Madeline Silberger-Franek (PNCA/Willamette University), “Public Spaces for Mental Health: Tools for Acknowledging Mental Health through Design”
Session 4 (315pm-455pm)
Session Chair: TBD
Bjørn Kristensen (UO), “Domestication in the Anthropocene: a Call toward Directedness?”
Anthony Vitale (OSU), “Resigning to be Heard: Hanford Downwinders Demand Better Science”
Adam Quinn (UO), “Dragging the Computer to the Recycling Bin: Environmental Justice and Electronic Waste”
Jay A. Baker (OSU), “Residency Vessels: Creative Practice, Place, and Ways to Build Futures”

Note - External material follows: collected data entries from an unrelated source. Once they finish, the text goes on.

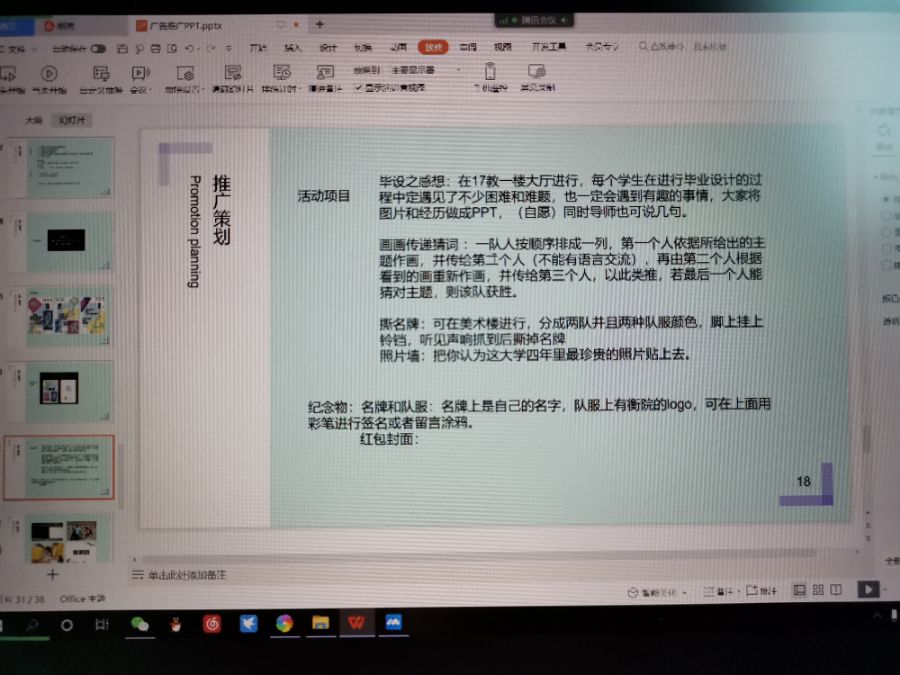Click the 隐藏幻灯片 hide slide icon
Image resolution: width=900 pixels, height=675 pixels.
[x=233, y=73]
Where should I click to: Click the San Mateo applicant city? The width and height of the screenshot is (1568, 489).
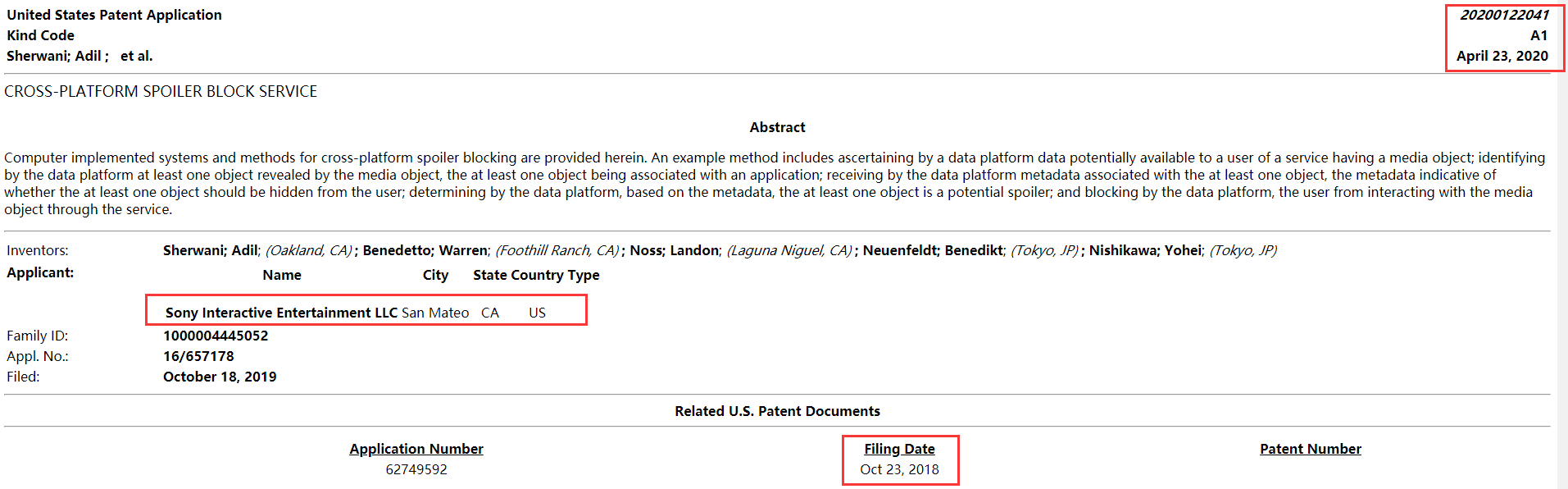[435, 313]
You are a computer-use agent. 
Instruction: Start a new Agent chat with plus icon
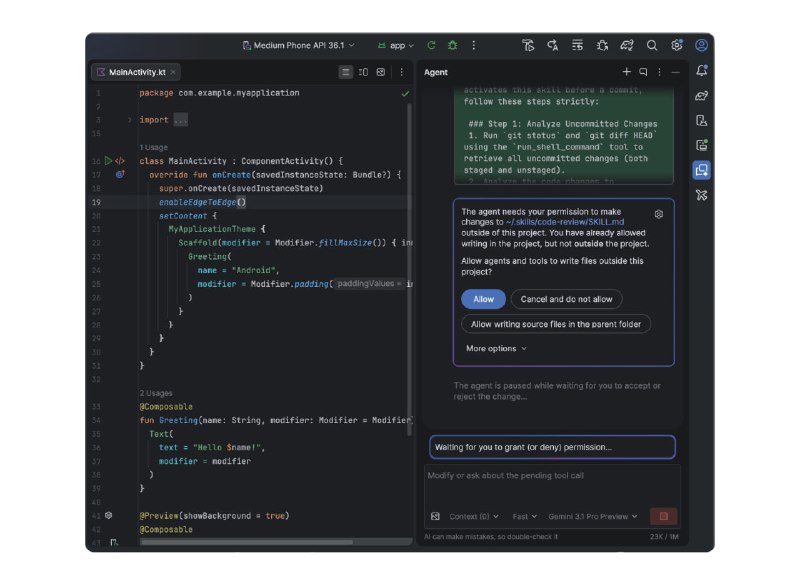(x=626, y=72)

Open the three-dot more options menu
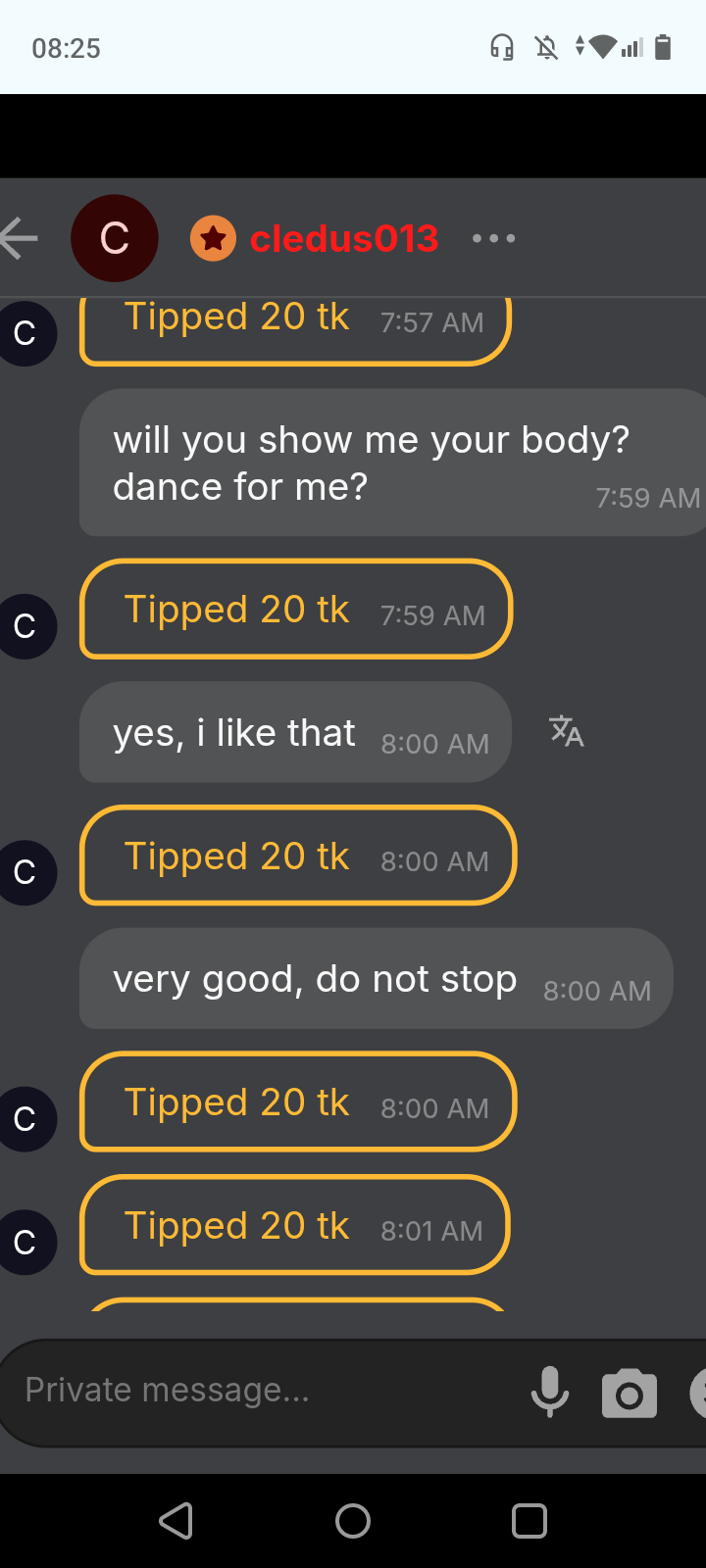493,238
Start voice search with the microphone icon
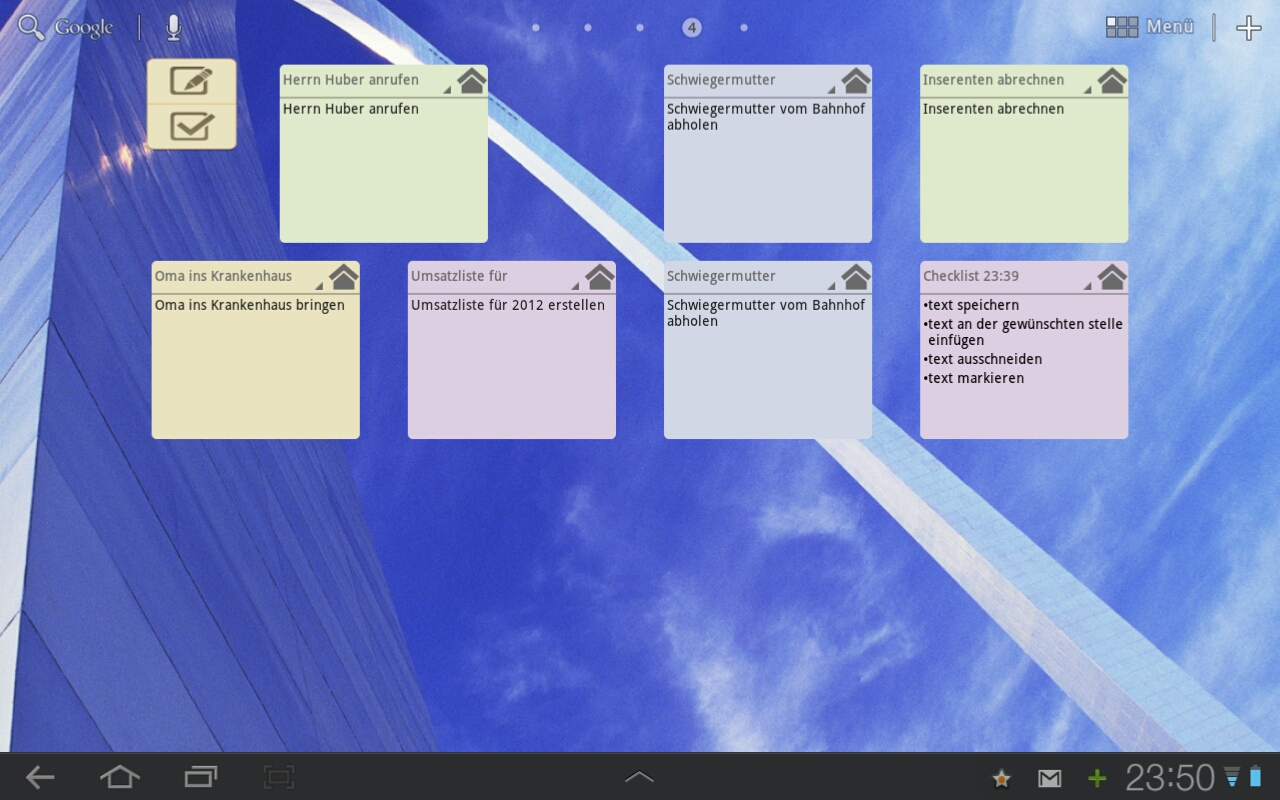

Informal break off-campus (5PM)
TATER TOTS AGAINST FASCISM
“There are two kinds of people in the world: those who love tater tots, and fascists.” -Aristotle
BOOK LAUNCH (6PM, WEBINAR ONLY) featuring Kathleen Dean Moore!
Baker, Jay A.
Residency Vessels: Creative Practice, Place, and Ways to Build Futures
Creative residency programs operate all over the world hosting all manner of creative folks and most share the main core principle of offering time and space. The most typical of them offer room and board, a workspace if needed, and minimal requirements on how to spend your time while in residence. Most are in rural settings but they operate in nearly every environment. Most notable residencies in the US are the likes of Yaddo, MacDowell, or Provincetown’s Fine Arts Work center. The amount of residencies is on the rise with staggering variety and increasing importance to creative careers. We’re also living in the so-called Anthropocene, where human influence is knowingly pushing our world towards environmental and social collapse – an all-hands-on-deck situation. All disciplines need to work in new and meaningful ways. Massive shifts in values, identity, and power are needed.
My research is based on seeking out ways that creative people of all sorts can take part in this meaningful work. The arts have continually been a mirror and a generative force in US identity and residencies have too. Creative residencies are particularly well suited structures to investigate creative peoples’ engagements with Land and community. They are also filled to the brim with unheard stories, important paradoxes, histories, and unique relationships. There are also long legacies of romantic colonialism, elitism, and escapism at odds with impactful diversity, equity, and inclusion initiatives and nimble adaptation.The field holds many potential lessons for meaningful creative work and our relationships to the places people are in kinship with.
I’m preparing for a qualitative research study using conversations with a diverse selection of residency alums and current residency leaders to try and further understand the relationships that make up creative residency programs in the US. This serves the aim to uncover new ways to help build more just and equitable futures with place-based creative work.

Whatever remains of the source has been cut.